| HN Mirror

Y	Hacker News new \| ask \| show \| jobs

by Spivak 1572 days ago

Look, I obviously don't know the specifics but I think you swung too far on the other side and also just stitching together existing components. A single box running cron is quick and easy but I would be wary of hinging anything non-dev facing on that.

* You can't fearlessly patch the cron box without knowing when the jobs run, I don't want any special cases. Also how would I even know when you have jobs scheduled looking at a fleet -- read your out of date docs? Ew no. So a messaging system, guess the devs were already familiar with Kafka, is necessary to process the jobs across multiple nodes.

* Individual nodes are unreliable and you don't have any durable persistent storage.
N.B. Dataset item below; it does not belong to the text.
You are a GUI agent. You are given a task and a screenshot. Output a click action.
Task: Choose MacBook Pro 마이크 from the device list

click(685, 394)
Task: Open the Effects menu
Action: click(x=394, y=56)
Most people don't like storing data in Kafka even though it's possible so they went with a database.

* Cron doesn't have any mechanism to give you a history of jobs that isn't built into your script or parsing logs. Ditto with failure notifications. You also can't reprocess failed jobs except manually. Guess you just wait another 4 hours?

* You now also can't duplicate the server because they're both going to try and do the export every 4 hours and step on one another. Woop, you made a system where an assumed safe operation "adding something" breaks stuff.

This kind of thing is a nightmare if you already have queues and a database because why would you stand up another thing but if you had none of that to begin with then yeah... makes total sense.

Like this is the reality of ops and running something "production ready" it's a lot of big ole complex HA platform so that you can run your 5 lines of code and not have to worry about any of the hard problems like availability, retrying, resource contention, timing, data loss, locking.

1 comments

redleggedfrog 1572 days ago

You're proving my point. None of those bullets are even considerations - they're problems in search of money. The initial solution was implemented by someone who didn't bother to notice everything else on this system was using scheduled tasks (or services and Quartz) to do their work. The didn't bother to notice that there was already Serilog setup to do reporting to another system that the customer was already using to monitor processes. They didn't bother to look for the local storage that was available. Instead they purchased a Kafka instance at the company's cost and threw tech at it. Oh, and then quit and got a different job, before writing any docs.

My solution integrated with current tech, didn't have any of the problems outlined in those bullet points, and has required 0 maintenance and or updates for over 4 years. I don't want to even think about how many Kafka and couch releases there have been since then.